Worksheet labs aren't that great: Hooke's Law

In a recent post, I strongly suggested that a physics class should be a place where students are actively involved in the exploration of the relationships that exist between different variables (force and mass, for example)- not a place where students are simply given a list of equations they are told explain how the world works. Let's continue down this line with an example.

Example: Simple Harmonic Motion and Hooke's Law

This is a lab from a college class I took last semester:

Analysis

This lab isn't terrible. I mean, who doesn't like bouncing springs?

In the first part, we were required to find the spring constant by examining the relationship between the force applied to the spring and the spring's elongation using a graph. That's not too shabby, right? Well...no...but...

What the lab doesn't require is any thinking about the relationship between force and elongation. You make a nice graph, but are told right in the instructions that the slope of the graph is this thing called the "spring constant." We aren't expected to know anything more about how the relationship between force and elongation and the spring constant works.

In part two, we varied the mass on the spring and measured the period of the spring's oscillation, which we then compared to the expected period based upon our calculations and a formula we were given ahead of time:

$T = 2 \pi \sqrt{ \dfrac{m}{k}}$

I didn't need to know much to write up the lab report:

1. The period of a spring's oscillation depends on the mass attached to the spring.
2. The formula we were given to find the period of a spring's oscillation works.

That's it. If I was an astute student I might've realized that the slope of a Force-Elongation graph will give you the spring constant- but we were walked through that step in such a way that it would have been easy to miss that tidbit. Never mind understanding what having a larger or smaller spring constant would mean in real life.

Rethinking the lab

So now you're thinking that I'm just a cranky-pants who likes pointing out the failings of other people's labs. Let me try to improve your perception of myself by explaining how I'd like to run a lab covering the same content.

First, I think it's important to identify what I want students to understand as a result of completing this activity. I'd like them to understand:

1. The nature of the relationship between the force applied to a spring and the spring's elongation.
2. The slope of a Force-Elongation plot is the "spring constant."
3. The nature of the relationship between the mass hanging on a spring and the spring's oscillation period.

Second, I want the students to play be the primary investigators. I'm not going to give them a sheet explaining step by step exactly what they have to do. I want the students to handle that part. Maybe I give each group of students a few springs and a set of masses and simply set them free to play around and make observations for 10 minutes or so- after which we discuss as a class observations they have made and decide upon a path for further investigation. Maybe I give some guidance right away and tell them to investigate the relationship between the mass on the spring and the elongation of the spring.

Third, we draw some Force-Elongation graphs. We discuss the relationship between force and spring elongation (it should be pretty obvious it's a direct linear proportionality- i.e., if you double the force on the spring, you double its elongation). So now we know that $F \propto x$. Next, we look at the difference in the graphs for each spring. Why are some lines steeper than others? What is the difference between a spring with a steep slope and a spring with a more gradual slope? Then explain the slope on a Force-Elongation graph is called the "spring constant." So now we've figured out that if we know the force acting on a spring and that spring's spring constant, we can figure out how much the spring will stretch: $F=kx$. Hey...that looks an awful lot like Hooke's Law...

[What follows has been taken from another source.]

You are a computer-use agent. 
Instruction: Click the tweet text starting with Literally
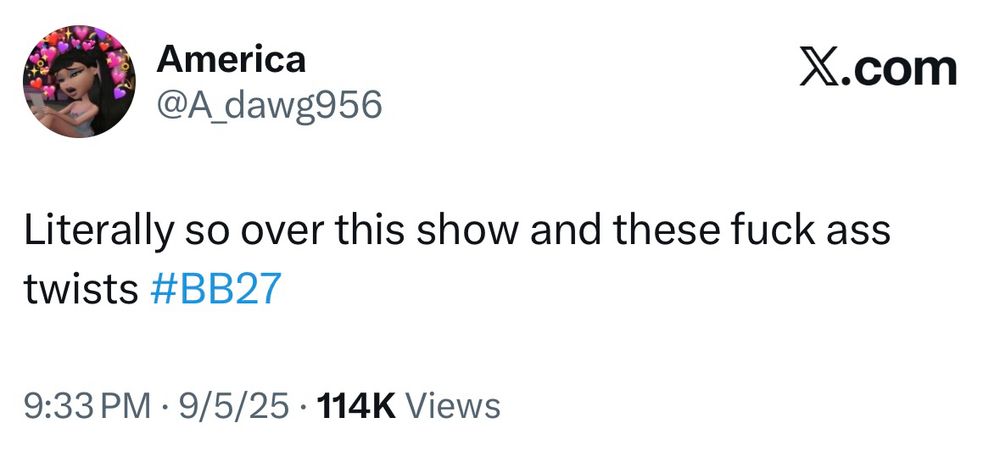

Fourth, I'd play this video clip:

Fifth, I'd tell students to investigate the relationship between the amount of mass on a spring and the period of the spring's oscillation. We'd collect data, make some graphs, and hopefully come to the conclusion that $T \propto \sqrt{m}$.

If we stop here, we've already done a lot. We've discovered Hooke's Law. We understand a stiffer spring has a bigger spring constant. We know how doubling the mass on a spring will affect the spring's oscillation. At this point I could introduce the equation $T = 2 \pi \sqrt{ \frac{m}{k}}$. Maybe we could then do the second part of the lab posted above and see how close the observed periods of the springs match the values calculated with that forumla. We'd probably notice all of our observed periods were off by a little bit. This opens up a discussion of why we all have this systematic error. Why are we all off? What could be off? Looking at the formula, there are really only two places we could have error: the spring constant or the mass. Maybe we draw a free-body diagram for the mass on the spring. At this point a student will probably suggest we need to draw a free-body diagram for the spring as well. Hmm...you know...this spring has mass too...could the mass of the spring itself be affecting the spring's period? Now we've independently figured out we need to consider the spring's mass as well. From there we could figure out a test to determine how much of the spring's mass we need to include.